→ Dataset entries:
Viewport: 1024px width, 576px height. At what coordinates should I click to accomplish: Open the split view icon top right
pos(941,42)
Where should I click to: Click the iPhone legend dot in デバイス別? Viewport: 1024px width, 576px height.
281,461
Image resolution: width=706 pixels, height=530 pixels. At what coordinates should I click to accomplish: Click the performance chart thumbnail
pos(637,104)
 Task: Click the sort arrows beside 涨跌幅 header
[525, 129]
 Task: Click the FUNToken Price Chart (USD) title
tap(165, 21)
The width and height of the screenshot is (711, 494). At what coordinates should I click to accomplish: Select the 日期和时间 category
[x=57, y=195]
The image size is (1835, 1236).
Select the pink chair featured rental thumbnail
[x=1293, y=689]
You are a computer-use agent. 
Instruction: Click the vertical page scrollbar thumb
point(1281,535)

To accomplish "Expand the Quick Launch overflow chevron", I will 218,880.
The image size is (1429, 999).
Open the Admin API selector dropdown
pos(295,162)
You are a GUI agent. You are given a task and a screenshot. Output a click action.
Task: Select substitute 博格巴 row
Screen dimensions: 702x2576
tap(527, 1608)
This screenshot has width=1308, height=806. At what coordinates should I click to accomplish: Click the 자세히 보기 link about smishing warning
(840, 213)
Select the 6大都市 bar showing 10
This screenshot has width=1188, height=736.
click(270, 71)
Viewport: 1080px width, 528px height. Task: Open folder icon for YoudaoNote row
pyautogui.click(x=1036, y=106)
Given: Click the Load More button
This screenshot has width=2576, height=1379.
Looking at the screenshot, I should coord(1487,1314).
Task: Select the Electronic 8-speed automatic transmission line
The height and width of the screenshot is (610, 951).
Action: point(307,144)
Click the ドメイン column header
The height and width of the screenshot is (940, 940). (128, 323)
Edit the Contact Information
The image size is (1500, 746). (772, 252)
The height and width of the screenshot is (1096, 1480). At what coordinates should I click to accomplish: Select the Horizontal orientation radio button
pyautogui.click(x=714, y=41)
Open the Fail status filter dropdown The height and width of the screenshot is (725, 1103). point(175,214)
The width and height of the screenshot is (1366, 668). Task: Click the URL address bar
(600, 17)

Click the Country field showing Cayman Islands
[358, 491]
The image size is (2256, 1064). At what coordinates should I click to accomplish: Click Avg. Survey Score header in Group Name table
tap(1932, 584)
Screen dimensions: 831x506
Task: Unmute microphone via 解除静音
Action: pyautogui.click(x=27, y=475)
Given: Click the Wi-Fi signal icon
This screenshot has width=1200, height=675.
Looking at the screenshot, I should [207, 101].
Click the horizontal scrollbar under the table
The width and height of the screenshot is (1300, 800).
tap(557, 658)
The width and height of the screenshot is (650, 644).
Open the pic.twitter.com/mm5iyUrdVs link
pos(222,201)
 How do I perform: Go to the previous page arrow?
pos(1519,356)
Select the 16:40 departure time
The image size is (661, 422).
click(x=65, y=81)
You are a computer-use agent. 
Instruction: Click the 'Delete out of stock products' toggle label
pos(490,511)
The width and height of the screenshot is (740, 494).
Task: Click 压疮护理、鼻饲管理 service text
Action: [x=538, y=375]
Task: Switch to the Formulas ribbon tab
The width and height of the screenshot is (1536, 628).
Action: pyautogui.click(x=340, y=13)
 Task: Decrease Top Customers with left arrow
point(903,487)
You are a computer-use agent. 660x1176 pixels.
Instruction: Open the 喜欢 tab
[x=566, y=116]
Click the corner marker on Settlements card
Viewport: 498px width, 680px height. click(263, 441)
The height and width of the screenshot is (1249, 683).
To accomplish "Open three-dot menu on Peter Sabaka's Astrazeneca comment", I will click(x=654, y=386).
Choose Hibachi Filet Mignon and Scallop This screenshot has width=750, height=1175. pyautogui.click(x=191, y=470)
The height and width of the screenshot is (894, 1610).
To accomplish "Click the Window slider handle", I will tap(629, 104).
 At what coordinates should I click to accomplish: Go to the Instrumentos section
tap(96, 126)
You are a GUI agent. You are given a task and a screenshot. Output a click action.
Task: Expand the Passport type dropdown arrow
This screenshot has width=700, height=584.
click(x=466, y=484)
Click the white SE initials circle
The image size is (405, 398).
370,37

→ WORK INSTRUCTIONS: Please write out only the lines from the one containing "The height and width of the screenshot is (1249, 683)." to the end of the records above, exactly, both ends included.

→ EXERCISE OUTPUT:
The height and width of the screenshot is (1249, 683).
To accomplish "Open three-dot menu on Peter Sabaka's Astrazeneca comment", I will click(x=654, y=386).
Choose Hibachi Filet Mignon and Scallop This screenshot has width=750, height=1175. pyautogui.click(x=191, y=470)
The height and width of the screenshot is (894, 1610).
To accomplish "Click the Window slider handle", I will tap(629, 104).
 At what coordinates should I click to accomplish: Go to the Instrumentos section
tap(96, 126)
You are a GUI agent. You are given a task and a screenshot. Output a click action.
Task: Expand the Passport type dropdown arrow
This screenshot has width=700, height=584.
click(x=466, y=484)
Click the white SE initials circle
The image size is (405, 398).
370,37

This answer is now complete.